• INFORMATION SUPPLIED:
****************

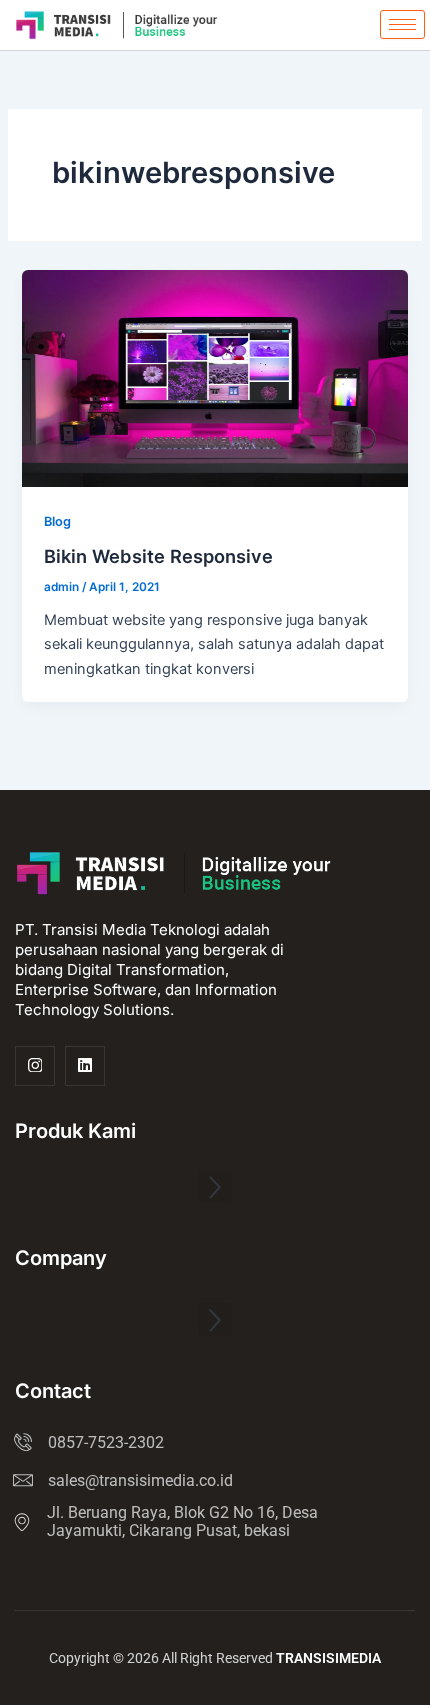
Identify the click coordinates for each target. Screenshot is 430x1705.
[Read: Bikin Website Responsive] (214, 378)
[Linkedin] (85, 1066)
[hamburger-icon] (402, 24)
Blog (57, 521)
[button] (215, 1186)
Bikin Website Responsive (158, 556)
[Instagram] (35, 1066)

****************

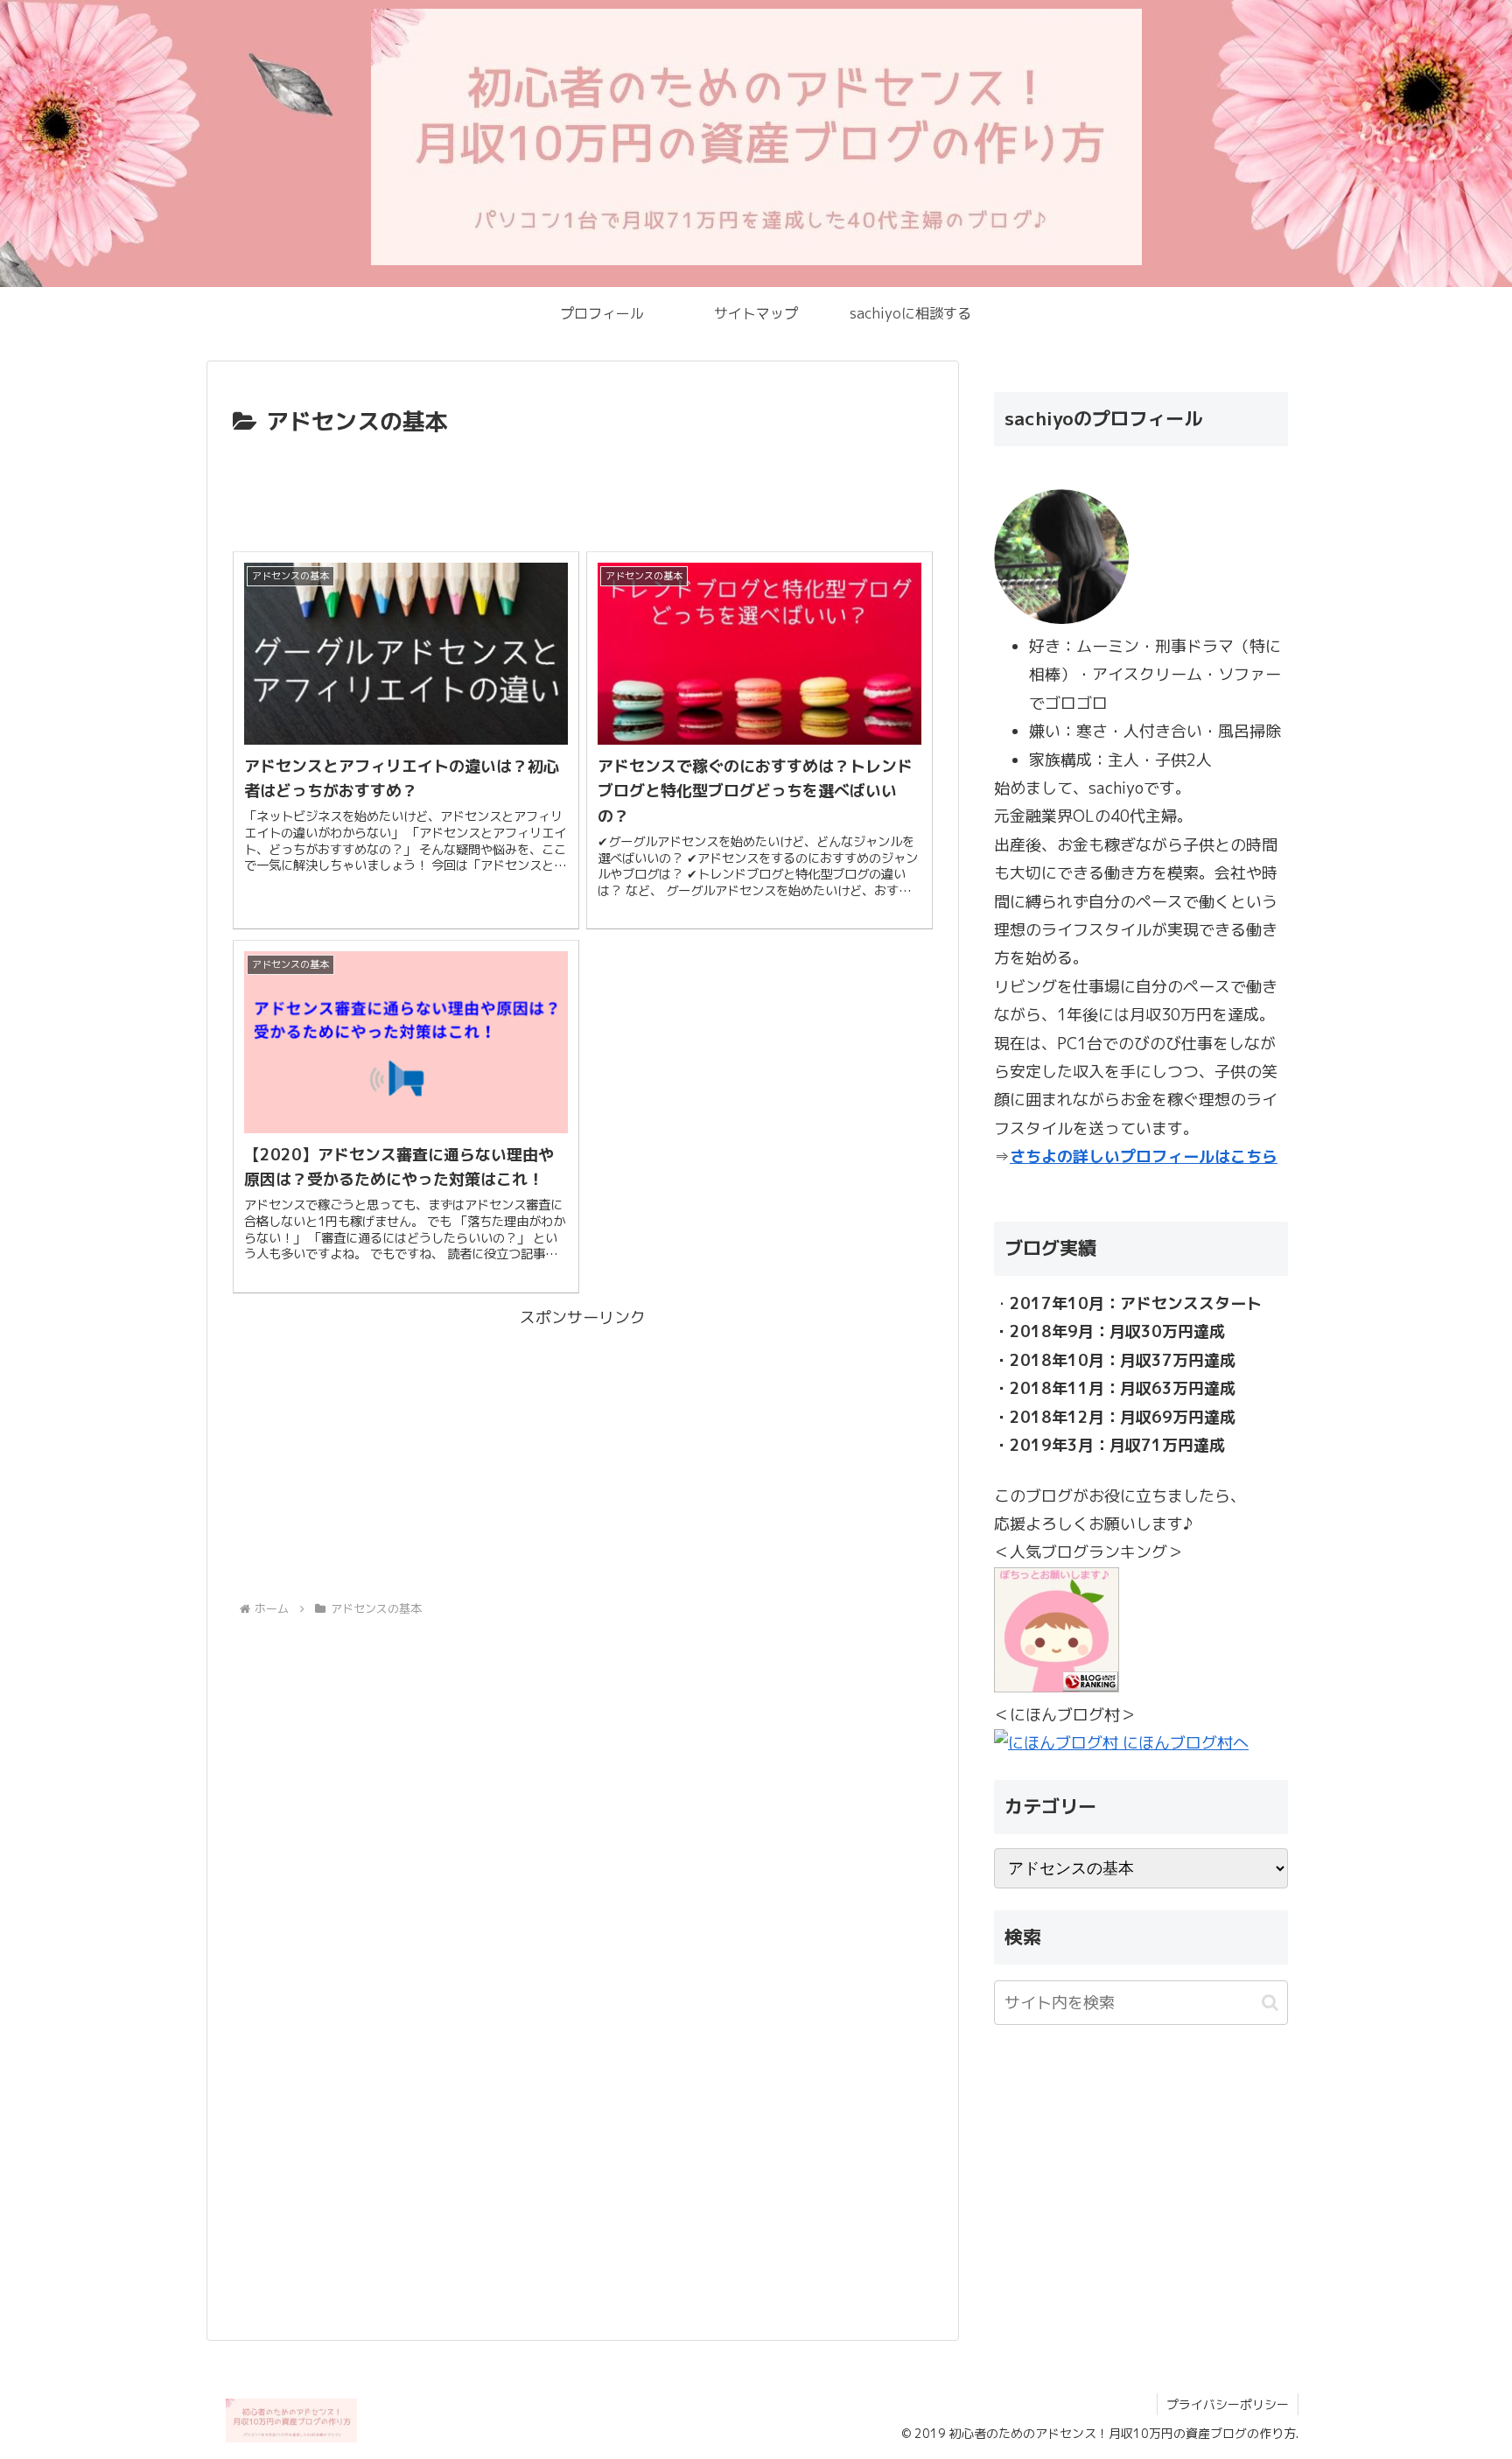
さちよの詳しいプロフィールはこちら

****************

• TASK DIRECTIONS:
Which lines run from the one holding "Identify the click" through the one holding "[Instagram] (35, 1066)" in the records above? Repeat them exactly, both included, and nothing more.

• ANSWER BOX:
Identify the click coordinates for each target. Screenshot is 430x1705.
[Read: Bikin Website Responsive] (214, 378)
[Linkedin] (85, 1066)
[hamburger-icon] (402, 24)
Blog (57, 521)
[button] (215, 1186)
Bikin Website Responsive (158, 556)
[Instagram] (35, 1066)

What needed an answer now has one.